VASP POSCAR File Format¶
POSCAR file format is used by the Vienna Ab initio Simulation Package (VASP) to represent crystal structures. The POSCAR file contains information about the unit cell parameters, atomic coordinates, and lattice vectors of a crystal structure. The POSCAR file format is a plain text file that can be opened and edited using a text editor. The POSCAR file format is widely used in computational materials science and solid-state physics for performing electronic structure calculations and molecular dynamics simulations.

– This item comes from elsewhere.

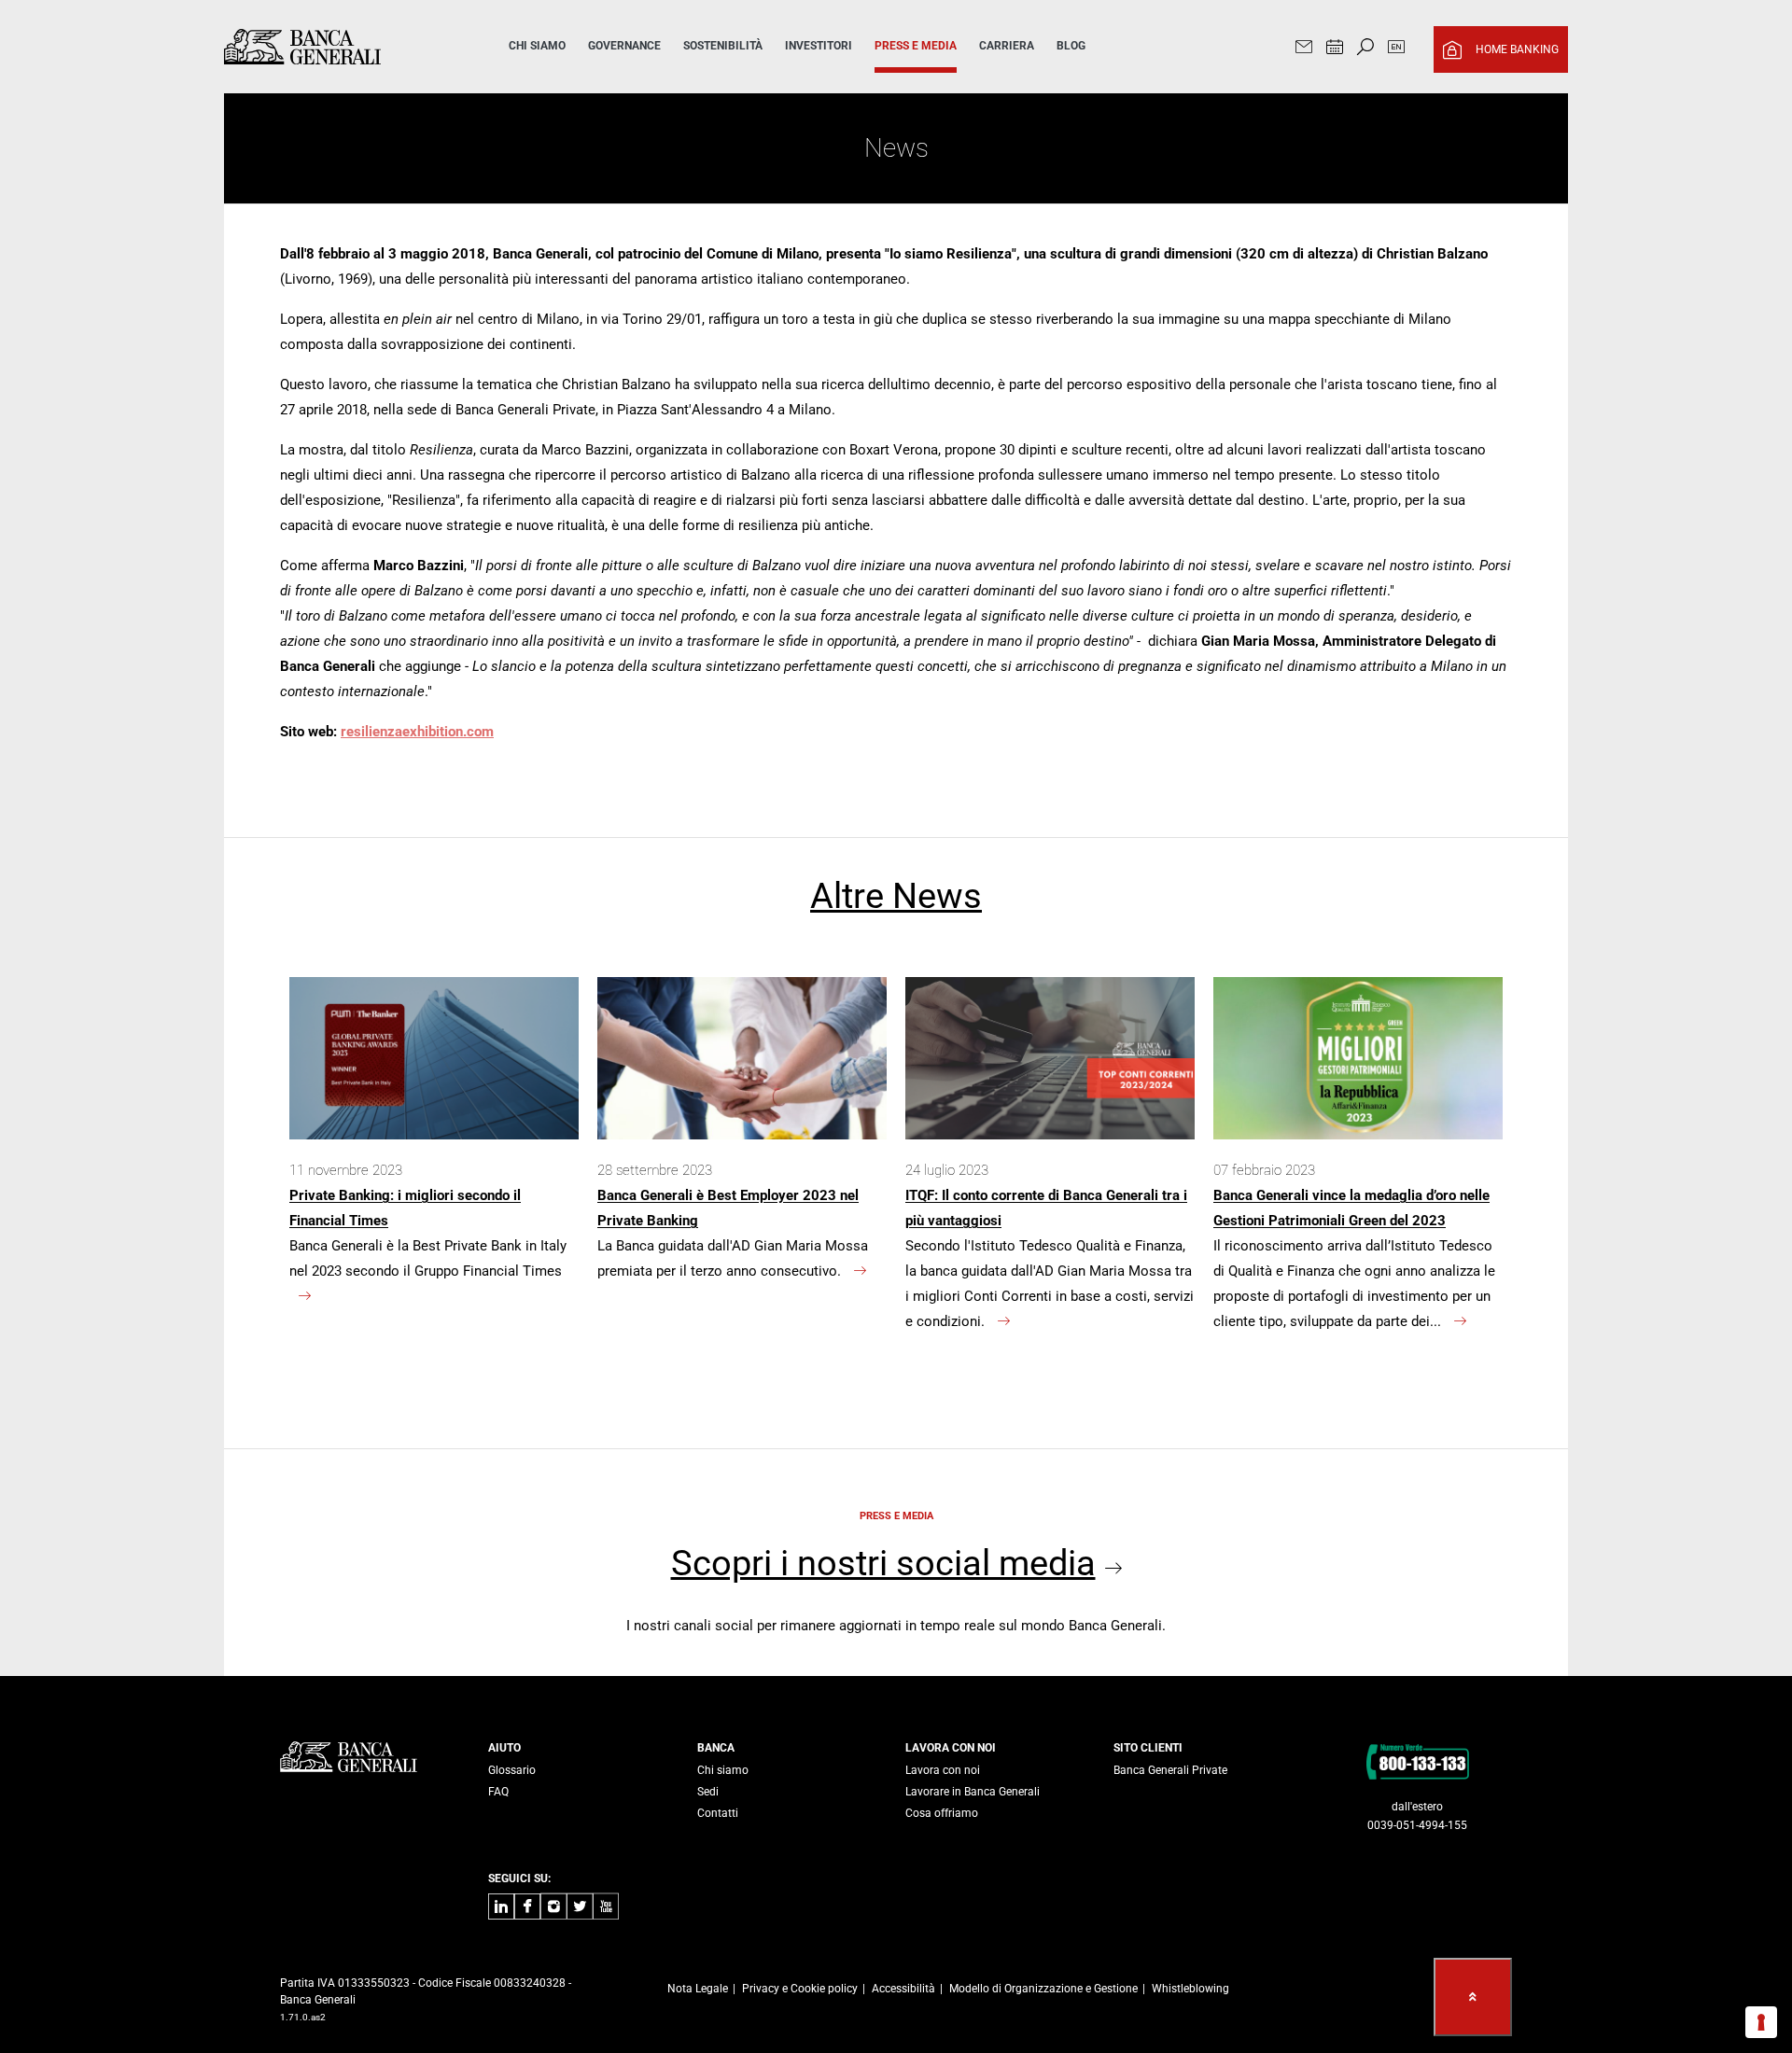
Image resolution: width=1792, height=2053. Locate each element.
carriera (1006, 45)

An example of POSCAR file format for Zn is shown below:
Zn2
1.0
2.6143598557 0.0000000000 0.0000000000
-1.3071799278 2.2641020496 0.0000000000
0.0000000000 0.0000000000 4.8731608391
Zn
2
Direct
0.333333343 0.666666687 0.250000000
0.666666657 0.333333313 0.750000000In this example, the first line of the POSCAR file contains the name of the system. The second line is the scaling factor for the lattice vectors. The next three lines contain the lattice vectors of the unit cell. The subsequent lines contain the atomic species, the number of atoms of each species, and the atomic coordinates in fractional coordinates.